Rise (Fall?) of the West
Three stats: Mind, Body, and Soul rated from 0 to 12 with 4 being adult human average.
You have selected a low to moderate-powered campaign so you will receive 25 points to split between your stats and attributes. You may have one stat at 12, but none of the others can go over 7 /or/ you can have none over 9 and have 9 as the max for all three stats.
Characters receive 30 skill points + 10 points/level of Highly Skilled. Remember, the more useful skills cost more points.
Pretty much everything you do will be the result of rolling 2d6 and subtracting the levels of any appropriate skills in an attempt to get under the appropriate stat.
Johnathan wants to track the horses Leighton stole.
Johnathan has a Mind of 8 and a Tracking of 2 with a specialization in mountains. Since Leighton started out in the mountains, Johnathan rolls 2d6 and subtracts four from the roll. He also knows that one of the horses has a split hoof, adding an additional -2 modifier to the roll. He rolls an 11 and subtracts six, resulting in a 5, an minor success. He has no trouble tracking them out of the mountains.

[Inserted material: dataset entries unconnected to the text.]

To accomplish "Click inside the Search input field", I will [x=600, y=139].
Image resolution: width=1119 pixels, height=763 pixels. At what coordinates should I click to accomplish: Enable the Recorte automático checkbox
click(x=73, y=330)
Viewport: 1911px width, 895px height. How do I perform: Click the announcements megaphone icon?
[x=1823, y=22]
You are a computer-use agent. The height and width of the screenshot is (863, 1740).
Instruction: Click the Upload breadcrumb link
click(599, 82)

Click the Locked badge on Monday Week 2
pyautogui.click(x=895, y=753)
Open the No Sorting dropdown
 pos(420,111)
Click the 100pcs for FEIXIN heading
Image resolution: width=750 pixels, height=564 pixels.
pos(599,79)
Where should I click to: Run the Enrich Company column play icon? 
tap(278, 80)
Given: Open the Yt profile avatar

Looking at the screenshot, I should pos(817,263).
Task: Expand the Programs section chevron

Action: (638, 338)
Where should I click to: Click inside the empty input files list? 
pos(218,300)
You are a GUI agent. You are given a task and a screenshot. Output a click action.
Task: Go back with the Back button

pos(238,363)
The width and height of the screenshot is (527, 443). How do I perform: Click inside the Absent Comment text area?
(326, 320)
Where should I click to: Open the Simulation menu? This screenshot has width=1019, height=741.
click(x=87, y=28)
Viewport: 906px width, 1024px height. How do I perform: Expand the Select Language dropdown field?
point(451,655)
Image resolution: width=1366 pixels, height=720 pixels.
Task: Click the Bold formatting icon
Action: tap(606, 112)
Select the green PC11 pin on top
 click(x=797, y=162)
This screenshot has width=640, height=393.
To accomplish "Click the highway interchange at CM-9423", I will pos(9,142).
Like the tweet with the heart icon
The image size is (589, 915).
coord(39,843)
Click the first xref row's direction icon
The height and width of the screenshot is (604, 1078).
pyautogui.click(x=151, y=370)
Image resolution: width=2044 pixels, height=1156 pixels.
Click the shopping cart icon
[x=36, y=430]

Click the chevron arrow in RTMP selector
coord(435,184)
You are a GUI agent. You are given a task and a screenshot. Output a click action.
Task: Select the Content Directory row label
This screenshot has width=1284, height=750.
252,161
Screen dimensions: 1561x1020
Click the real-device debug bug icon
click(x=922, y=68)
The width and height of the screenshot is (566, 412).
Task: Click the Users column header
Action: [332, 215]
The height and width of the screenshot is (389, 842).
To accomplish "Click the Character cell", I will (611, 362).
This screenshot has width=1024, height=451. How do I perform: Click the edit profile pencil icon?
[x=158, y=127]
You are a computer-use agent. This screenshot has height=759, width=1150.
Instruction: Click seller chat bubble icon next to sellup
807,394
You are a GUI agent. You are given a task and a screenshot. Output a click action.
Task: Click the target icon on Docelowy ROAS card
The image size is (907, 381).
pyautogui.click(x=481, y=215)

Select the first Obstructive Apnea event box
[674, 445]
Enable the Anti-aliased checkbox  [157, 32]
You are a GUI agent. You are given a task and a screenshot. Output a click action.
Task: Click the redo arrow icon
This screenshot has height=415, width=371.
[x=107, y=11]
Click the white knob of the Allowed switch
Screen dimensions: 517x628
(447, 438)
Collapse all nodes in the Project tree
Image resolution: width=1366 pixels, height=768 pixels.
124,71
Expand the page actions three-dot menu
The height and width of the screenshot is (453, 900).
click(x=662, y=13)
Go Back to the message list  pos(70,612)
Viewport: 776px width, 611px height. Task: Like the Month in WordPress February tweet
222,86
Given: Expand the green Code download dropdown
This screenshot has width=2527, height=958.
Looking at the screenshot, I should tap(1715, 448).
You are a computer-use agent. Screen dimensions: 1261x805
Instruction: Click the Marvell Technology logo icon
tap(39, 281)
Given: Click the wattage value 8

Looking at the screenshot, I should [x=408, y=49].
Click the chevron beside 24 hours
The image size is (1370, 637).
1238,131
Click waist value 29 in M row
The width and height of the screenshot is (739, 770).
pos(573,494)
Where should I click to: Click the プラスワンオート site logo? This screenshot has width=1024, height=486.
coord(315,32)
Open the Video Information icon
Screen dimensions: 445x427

Once there, though, he finds the horse with the split hoof, losing that bonus, and he’s now in the plains desert, not the mountains. He elects to reroll since his old roll would shift to being a 9, a failure since his skill adjustment switches to a -2 because he doesn’t have a specialization in either plains or desert tracking. He rolls again and gets a 9, subtracts 2 for his tracking skill, and is left with a 7, it’s slow going, but he’s able to continue tracking.
Stat checks work much the same way as skill checks except no modifiers are applied to the roll for skills, only applicable attributes.
Combat is, at its base, a very complex interchange of skill checks.
Players will receive a mix of Advancement Points and Skill Points for playing.
Attributes and Skills cost the same to advance during play as they do during character generation.
An additional specialization in a skill can be purchased for one skill point, but does not increase the skill’s level.
Stats, on the other hand, are a bit more expensive as they represent a change in the pure basis of your character. They cost points based on their current rating:
Curr – Cost to Advance
1 – 1
2 – 1
3 – 1
4 – 1
5 – 2
6 – 2
7 – 2
8 – 3
9 – 3
10 – 3
11 – 4
it is possible to gain Attributes or defects through play. If an Attribute is gained ‘freely’ in this manner, it is more subject to the ravages of the GM than Attributes that have been paid for. However, a ‘freely’ gained Attribute can be paid for to protect it for 1/2 its normal price rounded up.
You can also buy off defects for the cost of double the BP they provided.